El indicador más conocido es el porcentaje de bateo: las veces al bat entre los hits da un porcentaje. Los mejores bateadores son los que alcanzan .300, lo que significa que en diez oportunidades se acertó en tres. En ningún deporte se permite tal margen de error. En el futbol, a un jugador que de diez oportunidades de penalti falle siete, no le permitirían jugar, ni con la selección mexicana.
Esta seudocrónica deportiva va dirigida a considerar el porcentaje de bateo del presidente Peña Nieto. Si calculamos las oportunidades de bateo tendríamos que dividir éstas entre las fallas (rolitas fáciles, elevaditos y ponches) y los aciertos (sacrificios, hits sencillos, dobles, triples y hasta jonrones). Hay que admitir que el presidente falla mucho más que acierta. La imagen inicial del gobierno, con el único jonrón que ha dado (el Pacto por México), se ha desdibujado.

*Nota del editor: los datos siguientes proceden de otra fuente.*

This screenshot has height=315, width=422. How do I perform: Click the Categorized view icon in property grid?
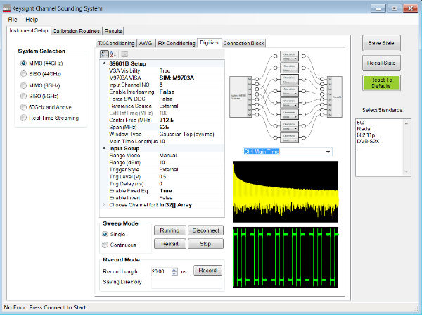104,54
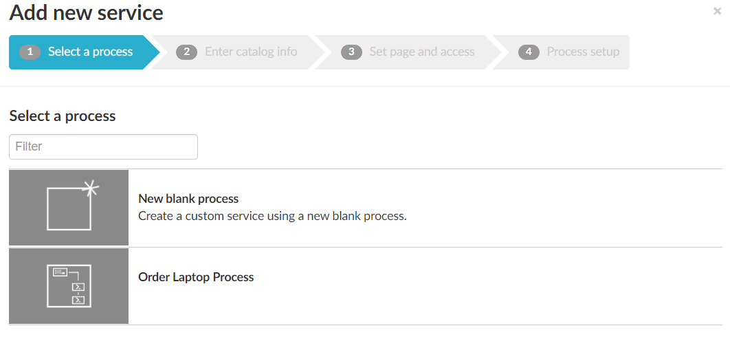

El reciente desempeño del presidente Peña Nieto en la Cumbre de los Líderes de América del Norte, conocida como la de los “Tres Amigos”, fue motivo de una despiadada crítica, dentro y fuera del país, que nadie pudo detener, pero que es explicable. A juzgar por los videos que inundaron las anónimas redes sociales, el presidente trastabilla, pierde el paso, no sabe a quien darle la mano, ríe nervioso, tiene la mirada extraviada. Obama y Trudeau lo hacen visiblemente a un lado y el primero hasta lo corrige en público, sin que nuestro presidente replique. Había argumentos para hacerlo: con que hubiera distinguido entre lo que es populista y lo que es popular, no estaba tan difícil. El papel del presidente frente a sus dos homólogos norteamericanos, fue el de un mal tercio.
Las explicaciones: que si es la baja estatura; que si es el errático inglés presidencial; que si la ausencia de carisma; que si por la incomodidad de estar fuera de su atmósfera de seguridad.
Me parece que ninguna de estas razones, aunque existan, explican los desatinos. Los presidentes mexicanos tienen un sello que les ha impuesto la historia. A Juárez fue el respeto al derecho; a don Porfirio “mátalos en caliente”; a Cárdenas la expropiación petrolera; a Díaz Ordaz Tlaltelolco; a López Portillo la colina del perro; a de la Madrid el terremoto de 85; a Salinas “ni los veo ni los oigo”; a Zedillo “no traigo cash”; a Fox “y yo por qué”; a Calderón los muertos de la narcoguerra.
A Peña Nieto la Casa Blanca.
Otra sería la gestión presidencial sin la Casa y el pésimo manejo del conflicto de interés que generó. Otro el derrotero de la imagen y rumbo del país. El presidente está más allá de la mitad de su gestión, va como en la quinta entrada de un partido de beis. Lo bueno es que tiene todavía dos o tres turnos al bat. Lo malo es que irá a batear con dos strikes sin bola y en esas condiciones lo más seguro es que lo ponchen sin tirarle. Claro, como decía Casey Stengel, el partido no se acaba hasta que se acaba.
El beisbol es solo un juego, pero la cuestión pública afecta profundamente a todos, jugadores y espectadores, a una nación entera que preferiría ver a su presidente ganar el juego.